THE PROBLEM: Please write out exactly the lines of the data below from the line holding "Kun nødvendige (1687, 1035)" through the line holding "[Twitter] (1374, 261)", and leave out the rest.

── DATA TO PROCESS

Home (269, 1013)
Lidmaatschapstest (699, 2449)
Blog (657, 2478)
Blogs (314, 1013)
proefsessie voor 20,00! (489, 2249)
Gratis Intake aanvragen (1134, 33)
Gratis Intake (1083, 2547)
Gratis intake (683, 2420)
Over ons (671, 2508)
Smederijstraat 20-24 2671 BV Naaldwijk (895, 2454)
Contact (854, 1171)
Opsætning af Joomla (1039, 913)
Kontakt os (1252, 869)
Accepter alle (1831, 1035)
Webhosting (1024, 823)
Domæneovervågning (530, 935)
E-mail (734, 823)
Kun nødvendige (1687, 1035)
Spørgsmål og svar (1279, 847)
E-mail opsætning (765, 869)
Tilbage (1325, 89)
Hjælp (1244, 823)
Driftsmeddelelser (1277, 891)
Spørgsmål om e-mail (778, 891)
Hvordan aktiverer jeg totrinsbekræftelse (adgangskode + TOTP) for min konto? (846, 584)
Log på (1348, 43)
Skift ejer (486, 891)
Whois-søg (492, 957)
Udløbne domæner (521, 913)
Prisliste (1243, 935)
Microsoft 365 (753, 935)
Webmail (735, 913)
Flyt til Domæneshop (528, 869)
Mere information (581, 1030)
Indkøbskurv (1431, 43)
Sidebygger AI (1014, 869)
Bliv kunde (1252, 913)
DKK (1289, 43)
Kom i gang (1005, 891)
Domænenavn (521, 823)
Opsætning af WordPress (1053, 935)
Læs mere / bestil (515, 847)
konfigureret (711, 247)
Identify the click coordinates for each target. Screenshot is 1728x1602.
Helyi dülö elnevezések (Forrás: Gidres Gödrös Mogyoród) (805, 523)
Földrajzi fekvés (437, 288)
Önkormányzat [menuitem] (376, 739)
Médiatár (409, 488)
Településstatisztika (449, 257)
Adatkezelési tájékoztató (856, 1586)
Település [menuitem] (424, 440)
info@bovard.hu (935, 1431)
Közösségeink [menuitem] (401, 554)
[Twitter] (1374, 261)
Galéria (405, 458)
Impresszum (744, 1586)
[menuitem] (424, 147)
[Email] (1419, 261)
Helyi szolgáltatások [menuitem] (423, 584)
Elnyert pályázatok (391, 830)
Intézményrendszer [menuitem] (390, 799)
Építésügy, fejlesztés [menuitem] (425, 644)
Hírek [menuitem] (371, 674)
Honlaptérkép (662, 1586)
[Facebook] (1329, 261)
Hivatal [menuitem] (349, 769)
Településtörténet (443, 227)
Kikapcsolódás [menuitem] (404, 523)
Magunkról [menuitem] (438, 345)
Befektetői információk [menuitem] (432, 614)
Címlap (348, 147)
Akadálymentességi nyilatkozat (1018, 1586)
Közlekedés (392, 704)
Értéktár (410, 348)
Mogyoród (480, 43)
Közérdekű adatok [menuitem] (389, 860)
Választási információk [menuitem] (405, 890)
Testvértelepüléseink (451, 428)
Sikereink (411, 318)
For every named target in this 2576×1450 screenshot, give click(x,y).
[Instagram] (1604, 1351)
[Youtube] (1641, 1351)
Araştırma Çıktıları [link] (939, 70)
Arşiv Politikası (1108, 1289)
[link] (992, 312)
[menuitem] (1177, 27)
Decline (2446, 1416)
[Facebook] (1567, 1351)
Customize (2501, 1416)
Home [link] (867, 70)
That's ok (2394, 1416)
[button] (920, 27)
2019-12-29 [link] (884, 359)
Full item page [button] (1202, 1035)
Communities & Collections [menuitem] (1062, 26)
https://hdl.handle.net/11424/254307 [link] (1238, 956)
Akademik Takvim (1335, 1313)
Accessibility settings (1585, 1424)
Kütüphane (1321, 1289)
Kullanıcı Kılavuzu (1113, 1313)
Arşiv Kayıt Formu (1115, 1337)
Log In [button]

────

EXERCISE RESPONSE:
Kun nødvendige (1687, 1035)
Spørgsmål og svar (1279, 847)
E-mail opsætning (765, 869)
Tilbage (1325, 89)
Hjælp (1244, 823)
Driftsmeddelelser (1277, 891)
Spørgsmål om e-mail (778, 891)
Hvordan aktiverer jeg totrinsbekræftelse (adgangskode + TOTP) for min konto? (846, 584)
Log på (1348, 43)
Skift ejer (486, 891)
Whois-søg (492, 957)
Udløbne domæner (521, 913)
Prisliste (1243, 935)
Microsoft 365 (753, 935)
Webmail (735, 913)
Flyt til Domæneshop (528, 869)
Mere information (581, 1030)
Indkøbskurv (1431, 43)
Sidebygger AI (1014, 869)
Bliv kunde (1252, 913)
DKK (1289, 43)
Kom i gang (1005, 891)
Domænenavn (521, 823)
Opsætning af WordPress (1053, 935)
Læs mere / bestil (515, 847)
konfigureret (711, 247)
Identify the click coordinates for each target. Screenshot is 1728x1602.
Helyi dülö elnevezések (Forrás: Gidres Gödrös Mogyoród) (805, 523)
Földrajzi fekvés (437, 288)
Önkormányzat [menuitem] (376, 739)
Médiatár (409, 488)
Településstatisztika (449, 257)
Adatkezelési tájékoztató (856, 1586)
Település [menuitem] (424, 440)
info@bovard.hu (935, 1431)
Közösségeink [menuitem] (401, 554)
[Twitter] (1374, 261)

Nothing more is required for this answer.